◆ **Task instructions**:
How many of the lines below include "beside"? Give the number and no other words.

Collected data
=-=-=-=-=

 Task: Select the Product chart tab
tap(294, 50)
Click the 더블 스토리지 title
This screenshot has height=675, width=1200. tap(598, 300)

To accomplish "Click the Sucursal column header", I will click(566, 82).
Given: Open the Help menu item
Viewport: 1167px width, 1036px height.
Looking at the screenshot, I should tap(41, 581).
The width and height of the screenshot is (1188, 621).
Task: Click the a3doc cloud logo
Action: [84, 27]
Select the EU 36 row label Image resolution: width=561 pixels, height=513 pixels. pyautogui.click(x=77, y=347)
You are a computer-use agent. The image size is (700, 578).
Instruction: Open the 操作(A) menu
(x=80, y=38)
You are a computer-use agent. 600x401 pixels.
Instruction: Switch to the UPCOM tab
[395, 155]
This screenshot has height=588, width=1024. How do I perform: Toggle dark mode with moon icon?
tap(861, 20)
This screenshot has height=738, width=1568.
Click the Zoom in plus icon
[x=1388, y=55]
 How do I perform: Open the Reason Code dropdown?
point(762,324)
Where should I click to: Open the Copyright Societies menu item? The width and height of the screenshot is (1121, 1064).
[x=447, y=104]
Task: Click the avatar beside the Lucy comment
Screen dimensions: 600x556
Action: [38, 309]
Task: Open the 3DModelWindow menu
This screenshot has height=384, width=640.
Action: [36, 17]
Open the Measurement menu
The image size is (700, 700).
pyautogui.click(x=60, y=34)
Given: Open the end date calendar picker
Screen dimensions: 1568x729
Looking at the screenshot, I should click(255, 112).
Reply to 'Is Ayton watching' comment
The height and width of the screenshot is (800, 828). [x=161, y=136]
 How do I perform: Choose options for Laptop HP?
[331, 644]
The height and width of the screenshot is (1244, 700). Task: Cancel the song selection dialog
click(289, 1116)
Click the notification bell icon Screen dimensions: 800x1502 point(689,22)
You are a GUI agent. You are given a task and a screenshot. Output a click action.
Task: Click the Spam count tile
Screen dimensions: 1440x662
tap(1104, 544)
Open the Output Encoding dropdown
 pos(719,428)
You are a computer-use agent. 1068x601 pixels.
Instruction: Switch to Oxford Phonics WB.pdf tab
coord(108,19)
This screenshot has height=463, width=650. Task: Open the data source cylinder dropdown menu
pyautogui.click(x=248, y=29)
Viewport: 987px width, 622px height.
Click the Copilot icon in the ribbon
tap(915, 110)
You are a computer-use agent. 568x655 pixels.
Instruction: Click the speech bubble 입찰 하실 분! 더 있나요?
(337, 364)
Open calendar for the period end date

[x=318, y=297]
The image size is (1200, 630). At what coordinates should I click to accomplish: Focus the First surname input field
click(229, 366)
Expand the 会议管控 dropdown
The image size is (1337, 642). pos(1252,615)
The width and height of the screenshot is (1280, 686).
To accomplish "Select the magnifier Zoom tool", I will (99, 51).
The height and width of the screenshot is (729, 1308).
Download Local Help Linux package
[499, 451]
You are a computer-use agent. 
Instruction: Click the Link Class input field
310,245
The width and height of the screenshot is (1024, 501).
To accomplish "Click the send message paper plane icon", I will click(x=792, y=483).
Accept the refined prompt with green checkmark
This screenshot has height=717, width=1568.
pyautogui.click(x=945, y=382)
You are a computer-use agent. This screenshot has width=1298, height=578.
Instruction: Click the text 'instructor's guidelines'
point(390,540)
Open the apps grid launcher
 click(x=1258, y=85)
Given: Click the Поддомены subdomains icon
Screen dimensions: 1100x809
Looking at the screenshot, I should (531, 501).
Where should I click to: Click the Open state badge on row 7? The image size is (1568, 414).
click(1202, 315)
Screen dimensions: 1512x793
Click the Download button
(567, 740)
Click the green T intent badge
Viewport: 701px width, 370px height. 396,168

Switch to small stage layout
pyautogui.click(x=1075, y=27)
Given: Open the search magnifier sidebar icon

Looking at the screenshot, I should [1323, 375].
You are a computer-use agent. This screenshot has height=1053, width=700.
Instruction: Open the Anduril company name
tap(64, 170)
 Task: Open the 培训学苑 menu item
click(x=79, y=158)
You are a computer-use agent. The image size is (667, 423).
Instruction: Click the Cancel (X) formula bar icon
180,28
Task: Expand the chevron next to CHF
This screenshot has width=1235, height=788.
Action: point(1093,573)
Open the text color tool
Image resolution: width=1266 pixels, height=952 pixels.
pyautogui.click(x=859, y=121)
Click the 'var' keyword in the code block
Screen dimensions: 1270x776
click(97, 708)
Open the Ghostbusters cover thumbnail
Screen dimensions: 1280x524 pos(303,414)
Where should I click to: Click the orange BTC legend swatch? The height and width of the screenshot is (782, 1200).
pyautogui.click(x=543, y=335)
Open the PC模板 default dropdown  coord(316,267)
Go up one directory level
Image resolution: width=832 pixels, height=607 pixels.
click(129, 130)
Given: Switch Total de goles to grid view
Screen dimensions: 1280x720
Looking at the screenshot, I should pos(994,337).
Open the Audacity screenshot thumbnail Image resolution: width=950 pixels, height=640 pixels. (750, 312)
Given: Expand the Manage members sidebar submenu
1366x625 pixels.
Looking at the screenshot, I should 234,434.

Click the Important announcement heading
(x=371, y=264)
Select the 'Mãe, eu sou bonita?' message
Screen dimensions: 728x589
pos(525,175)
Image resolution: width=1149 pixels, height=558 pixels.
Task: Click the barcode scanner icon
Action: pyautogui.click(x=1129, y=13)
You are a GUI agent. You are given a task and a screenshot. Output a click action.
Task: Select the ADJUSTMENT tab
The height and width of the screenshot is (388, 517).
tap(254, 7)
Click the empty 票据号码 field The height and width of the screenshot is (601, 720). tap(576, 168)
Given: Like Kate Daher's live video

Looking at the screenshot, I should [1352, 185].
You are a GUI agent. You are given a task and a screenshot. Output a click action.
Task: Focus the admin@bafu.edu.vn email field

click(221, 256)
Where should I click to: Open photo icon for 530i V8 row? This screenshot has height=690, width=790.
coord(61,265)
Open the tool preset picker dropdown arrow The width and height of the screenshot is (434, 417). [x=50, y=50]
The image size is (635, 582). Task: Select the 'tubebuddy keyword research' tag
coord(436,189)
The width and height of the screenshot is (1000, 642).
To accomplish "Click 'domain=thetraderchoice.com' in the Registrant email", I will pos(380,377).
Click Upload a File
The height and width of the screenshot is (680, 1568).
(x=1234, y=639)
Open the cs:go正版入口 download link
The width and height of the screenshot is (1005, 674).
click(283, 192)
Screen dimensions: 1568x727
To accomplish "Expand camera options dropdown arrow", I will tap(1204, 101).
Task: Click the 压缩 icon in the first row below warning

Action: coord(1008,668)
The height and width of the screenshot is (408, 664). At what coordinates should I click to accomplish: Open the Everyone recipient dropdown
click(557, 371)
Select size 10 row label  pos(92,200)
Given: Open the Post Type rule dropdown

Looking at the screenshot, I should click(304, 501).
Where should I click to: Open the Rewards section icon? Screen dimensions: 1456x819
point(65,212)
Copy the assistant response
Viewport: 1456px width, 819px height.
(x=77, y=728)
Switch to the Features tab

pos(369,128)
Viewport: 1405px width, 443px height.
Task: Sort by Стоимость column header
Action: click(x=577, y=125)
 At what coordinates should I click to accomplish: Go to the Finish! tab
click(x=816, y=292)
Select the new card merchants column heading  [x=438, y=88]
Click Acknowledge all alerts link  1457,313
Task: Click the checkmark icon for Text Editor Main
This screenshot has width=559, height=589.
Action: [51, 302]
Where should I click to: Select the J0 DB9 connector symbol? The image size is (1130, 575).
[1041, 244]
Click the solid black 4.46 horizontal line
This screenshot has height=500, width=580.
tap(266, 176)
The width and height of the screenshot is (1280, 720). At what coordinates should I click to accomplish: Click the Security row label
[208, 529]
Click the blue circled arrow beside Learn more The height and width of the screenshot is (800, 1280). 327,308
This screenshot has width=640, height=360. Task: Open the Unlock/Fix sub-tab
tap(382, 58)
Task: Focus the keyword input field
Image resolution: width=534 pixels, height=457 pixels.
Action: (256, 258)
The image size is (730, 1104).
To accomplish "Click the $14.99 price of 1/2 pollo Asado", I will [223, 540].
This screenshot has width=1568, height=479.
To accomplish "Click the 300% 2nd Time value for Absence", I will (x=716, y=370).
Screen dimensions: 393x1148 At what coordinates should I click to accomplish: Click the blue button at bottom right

=-=-=-=-=

◆ **Output of the exercise**:
2